Maybe you didn’t before the 8:28 he played in garbage time of Wednesday’s Bulls blowout, easily the most playing time he’s seen in this postseason, and more than he got than in all but six games this entire season. (So dire has Jones’ playing situation been that he needed to use valuable team karaoke time to passive-aggressively plead with his boss for more minutes.) And maybe you didn’t even notice that he was in there for those eight-and-a-half minutes, since he went 0-1 with two rebounds and a turnover. But oh yeah, he was out there, earning the $1.5 million he’ll be receiving from Miami this season. And if we see him again for nearly as long this postseason, we’ll know that things either went horribly wrong or horribly right for Miami.
He played for long enough to remind me how much I still hate James Jones. If I was to do a power rankings of the players I hate the most on the Heat, my most-hated professional sports team of my adult life, first would be LeBron (obviously), second would probably be Dwyane Wade, third would be PA announcer Michael Baiamonte, and fourth would probably be James Jones. I don’t think I’m alone in this, either — I feel like most other Heat haters I’ve talked to also reserve a particular rage for James Jones, disproportionate to his actual relevance as a player. My friend who I watched Wednesday’s game with was confused as to the degree of my ranting, but even he agreed that “generally, f— James Jones.” It’s not an uncommon sentiment.
Why the James Jones hate? Hard to say, except that he has a gigantic forehead, is perpetually sneering, and has/had a tendency to hit shots that made you say “Really? James f—ing Jones?” Maybe it’s his name — my 425th ranked of 425 NBA names – so ridiculously innocuous without even being memorably or tellingly so. Maybe it goes back to the second game of the Big Three era — their first win — when he hit six of nine threes in Philadelphia to help drub my Sixers in their season opener, scoring more points than LeBron or Bosh. Maybe it was that time he nearly got into a fight with Evan Turner during the playoffs that year, shoving him during an out-of-bounds play stoppage. I have no shortage of bulls— reasons to hate on James Jones.
But of course, the real reason was probably just this: He was better than any player not named Bosh, Wade or James (well, last-name-named) should have been for that first post-Decision Miami Heat team.
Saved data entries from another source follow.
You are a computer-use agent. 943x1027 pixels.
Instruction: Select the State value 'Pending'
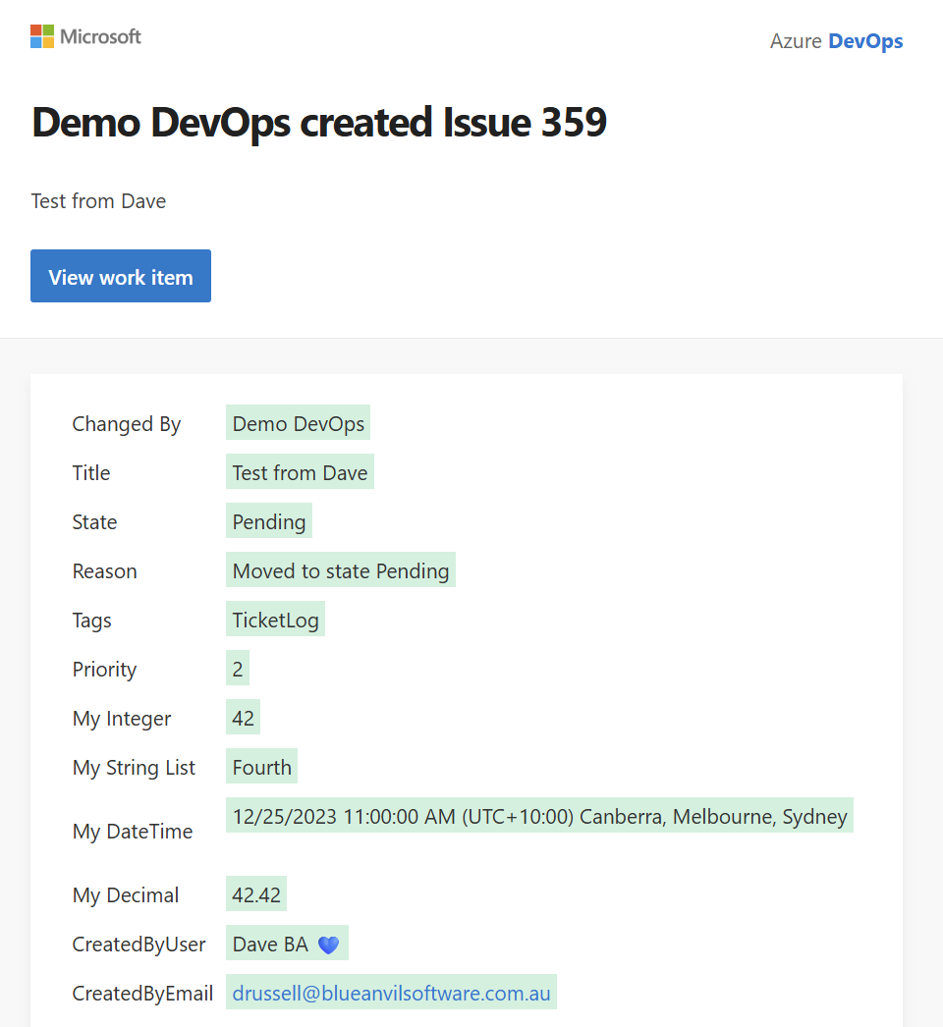[x=269, y=522]
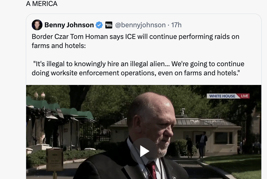Click the quoted worksite enforcement paragraph
Screen dimensions: 267x179
(x=138, y=68)
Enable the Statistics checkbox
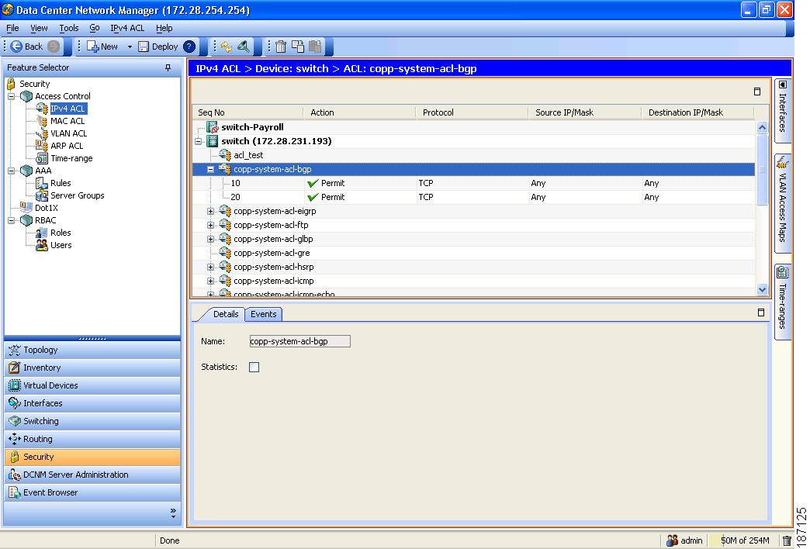Image resolution: width=810 pixels, height=549 pixels. point(254,367)
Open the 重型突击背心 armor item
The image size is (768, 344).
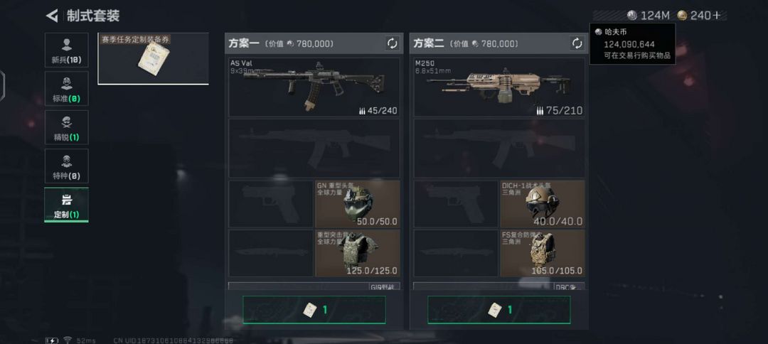[x=357, y=253]
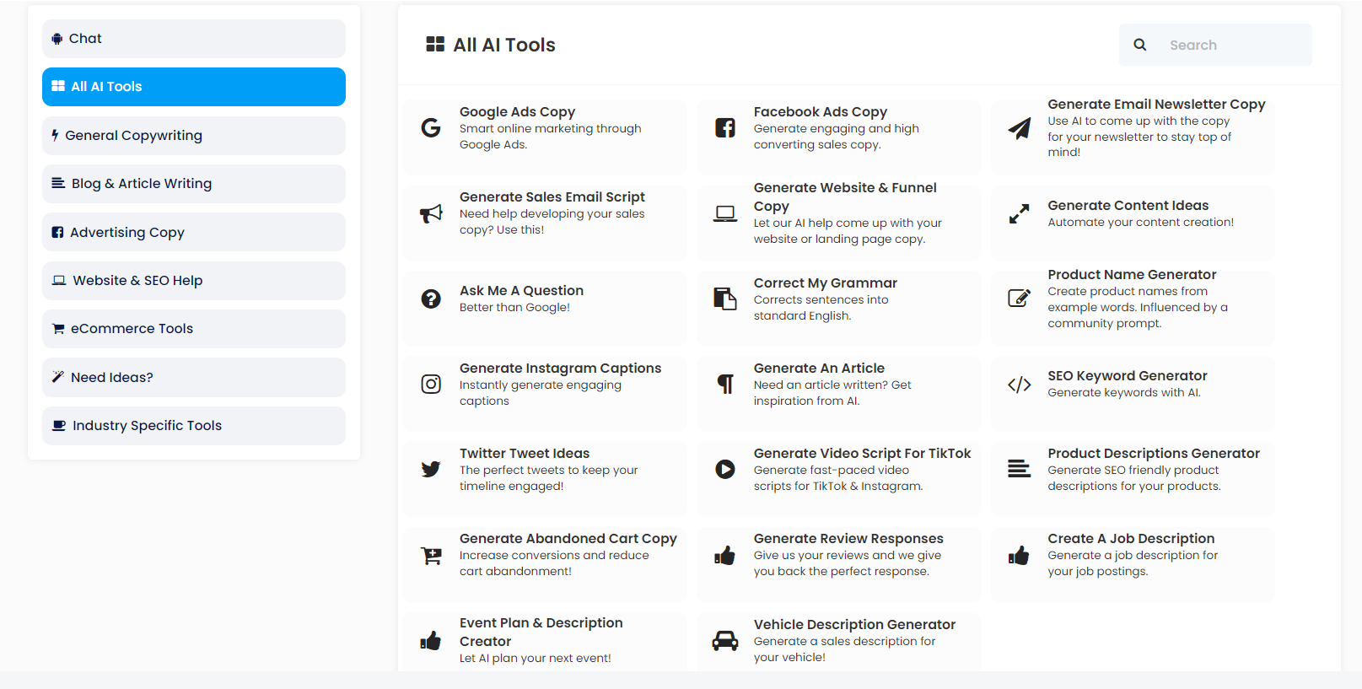Select the TikTok video script play icon
Image resolution: width=1362 pixels, height=689 pixels.
725,469
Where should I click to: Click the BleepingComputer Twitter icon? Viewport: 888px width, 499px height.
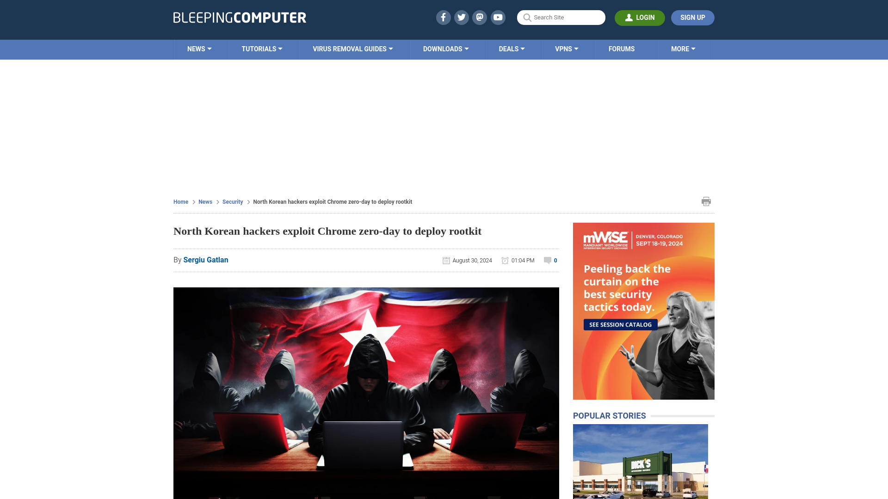pos(462,17)
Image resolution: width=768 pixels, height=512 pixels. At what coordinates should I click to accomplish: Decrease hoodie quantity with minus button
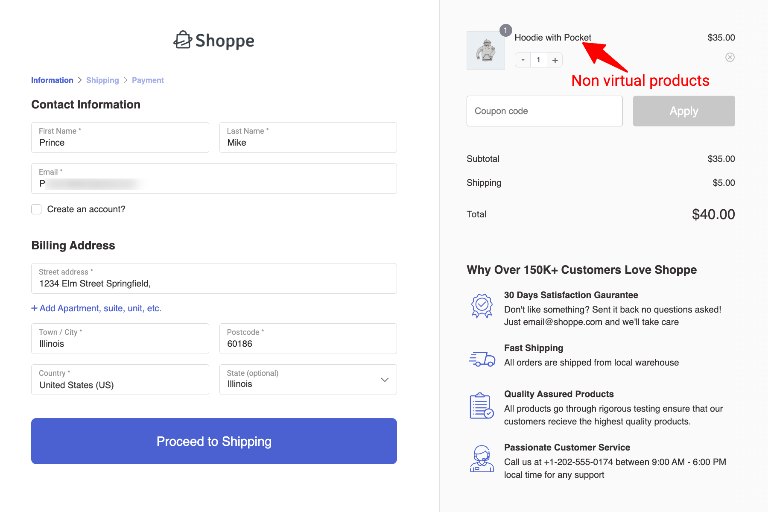coord(523,60)
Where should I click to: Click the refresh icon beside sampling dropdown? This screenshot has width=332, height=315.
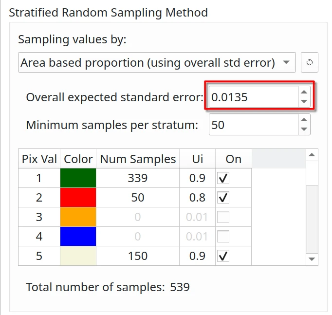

Not to say he was all that great — they won’t be retiring his number next to Dan Marino and Michael Jordan at the Triple A anytime soon — but he had a very respectable season for the Heat that year. making 123 of 287 threes (42 percent), even winning the three-point shootout that All-Star Weekend, and leading the league in lowest turnover rate (for the second time in his career, hilariously — guess it’s easy to not turn the ball over when the only reason it ever leaves your hands is to go up as a three). The one comfort I kept for myself amidst the SuperFriends’ assemblage was that they at least wouldn’t have many (or any) half-decent teammates, but James Jones seemed to be evidence that just about any player could reach maximum efficacy, and acceptable role player status, playing next to those three guys.